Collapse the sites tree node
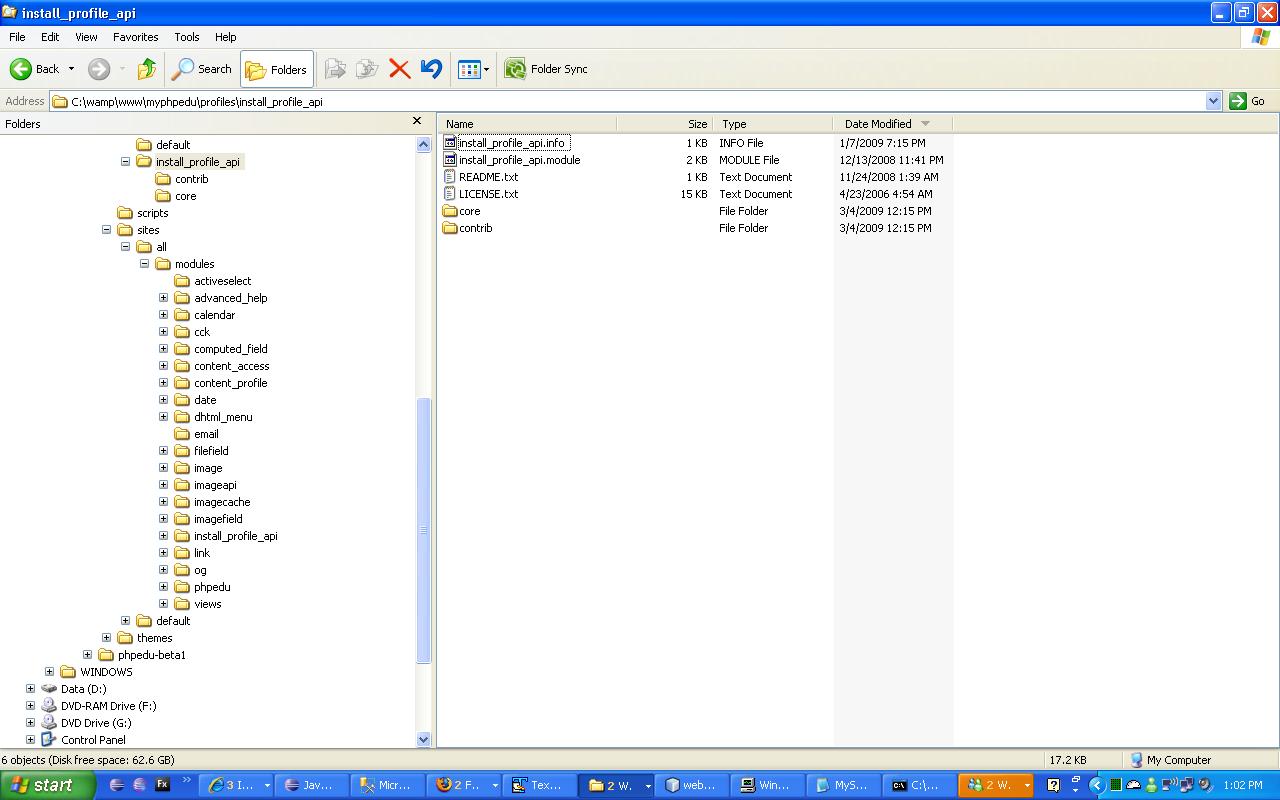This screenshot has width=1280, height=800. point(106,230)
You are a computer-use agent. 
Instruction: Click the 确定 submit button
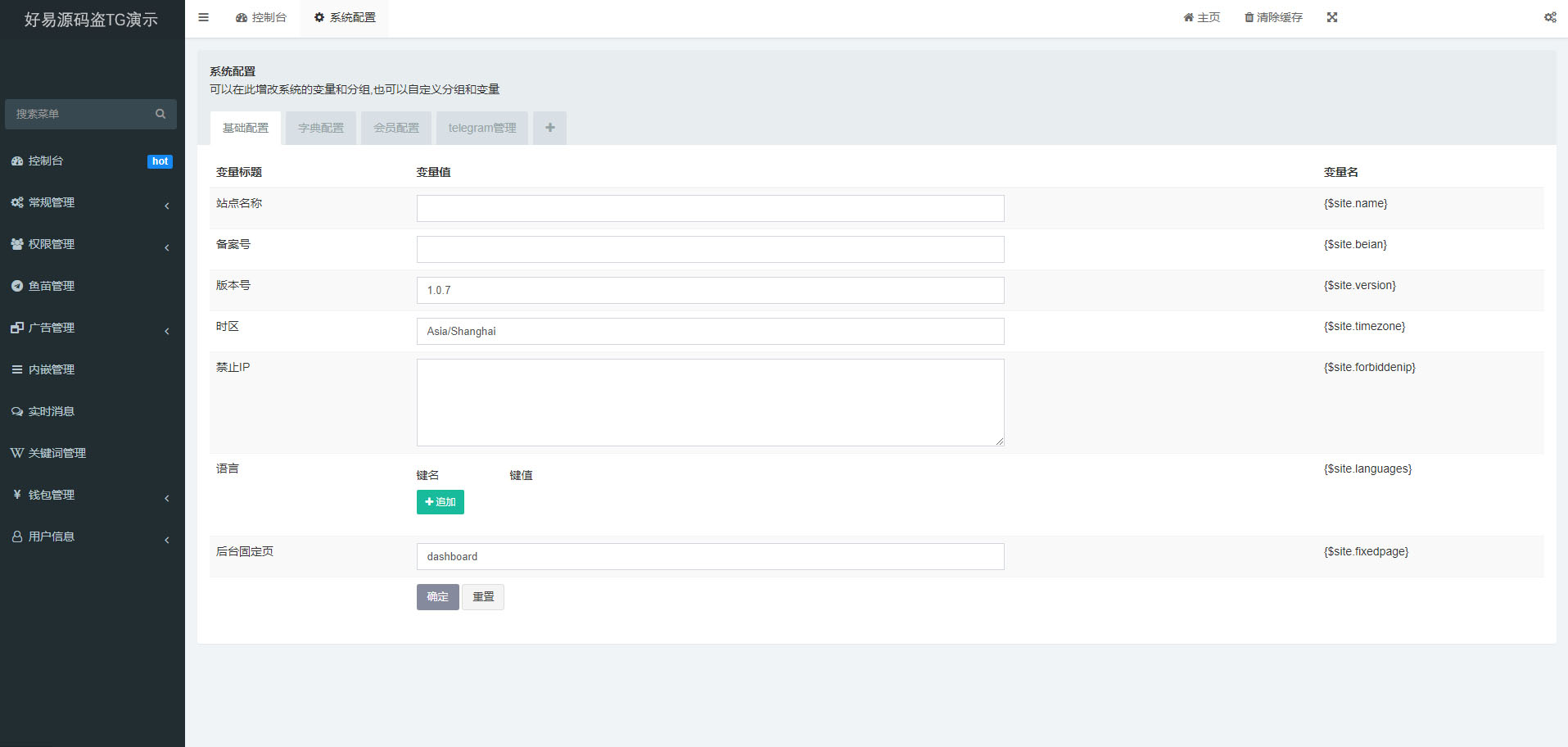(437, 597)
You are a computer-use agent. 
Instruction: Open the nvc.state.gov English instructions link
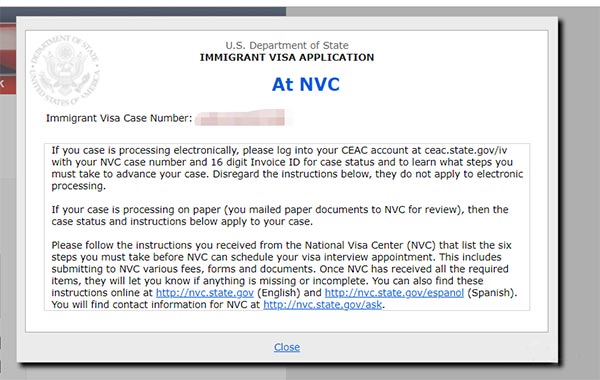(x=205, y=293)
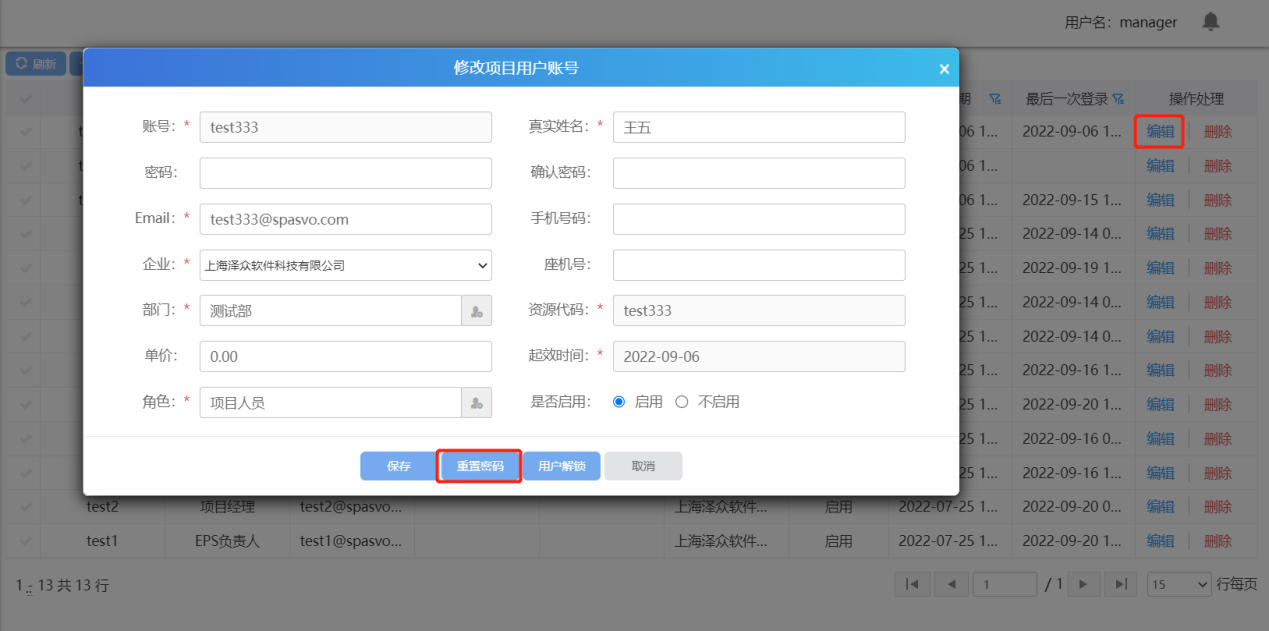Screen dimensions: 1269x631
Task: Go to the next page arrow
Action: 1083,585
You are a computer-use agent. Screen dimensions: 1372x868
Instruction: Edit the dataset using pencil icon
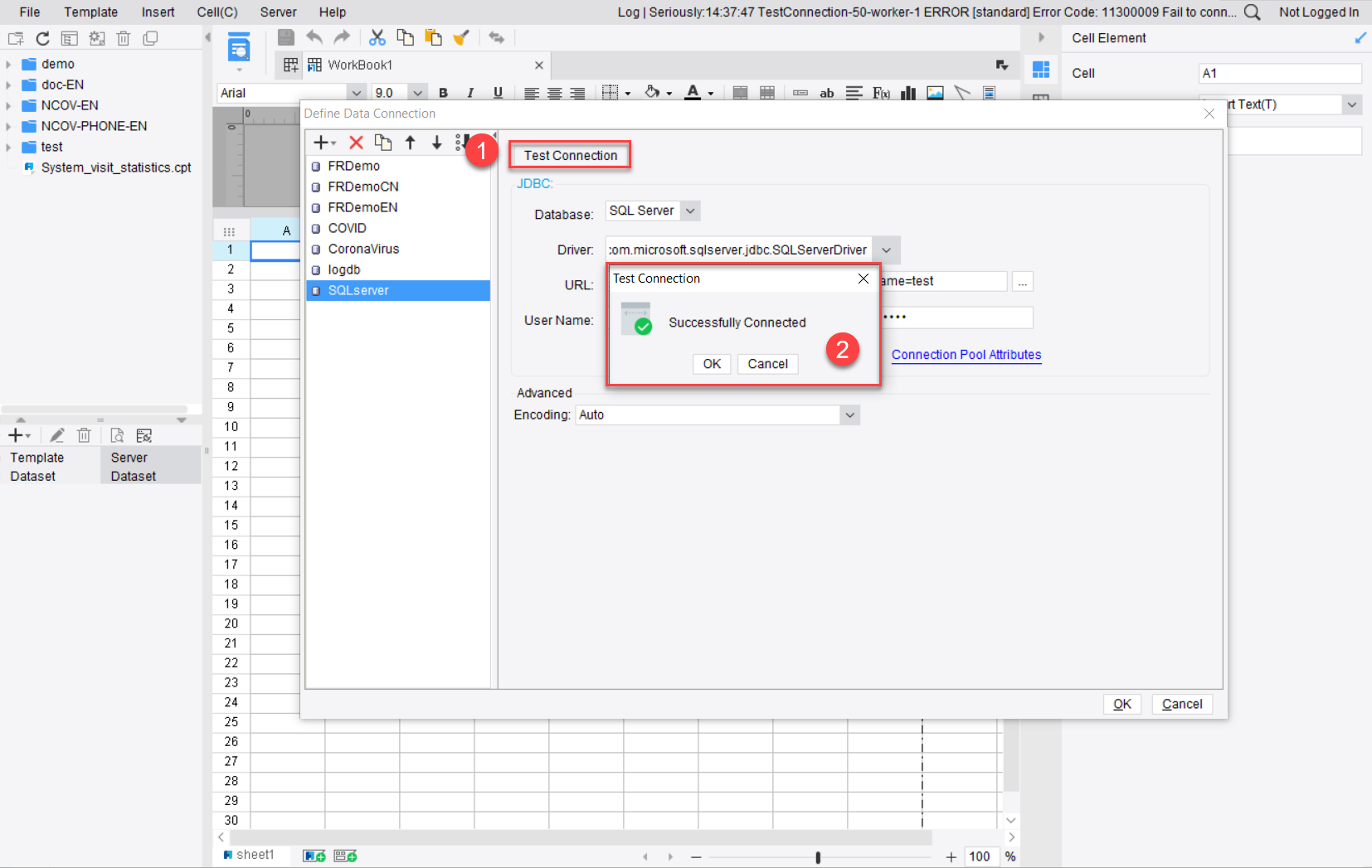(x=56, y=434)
------------------------
- **TASK TO COMPLETE**: Change "computer-use agent" to "screen-control agent" wherever it occurs in the records above, and give all of their lines again with nothing else altered. Omit the pictures.

- **RESPONSE TO THE TASK**:
Collapse the sites tree node
This screenshot has width=1280, height=800. point(106,230)
You are a screen-control agent. 
Instruction: Click the 确定 submit button
(437, 597)
You are a screen-control agent. 
Instruction: Open the nvc.state.gov English instructions link
(x=205, y=293)
Screen dimensions: 1269x631
Task: Go to the next page arrow
Action: 1083,585
You are a screen-control agent. Screen dimensions: 1372x868
Instruction: Edit the dataset using pencil icon
(x=56, y=434)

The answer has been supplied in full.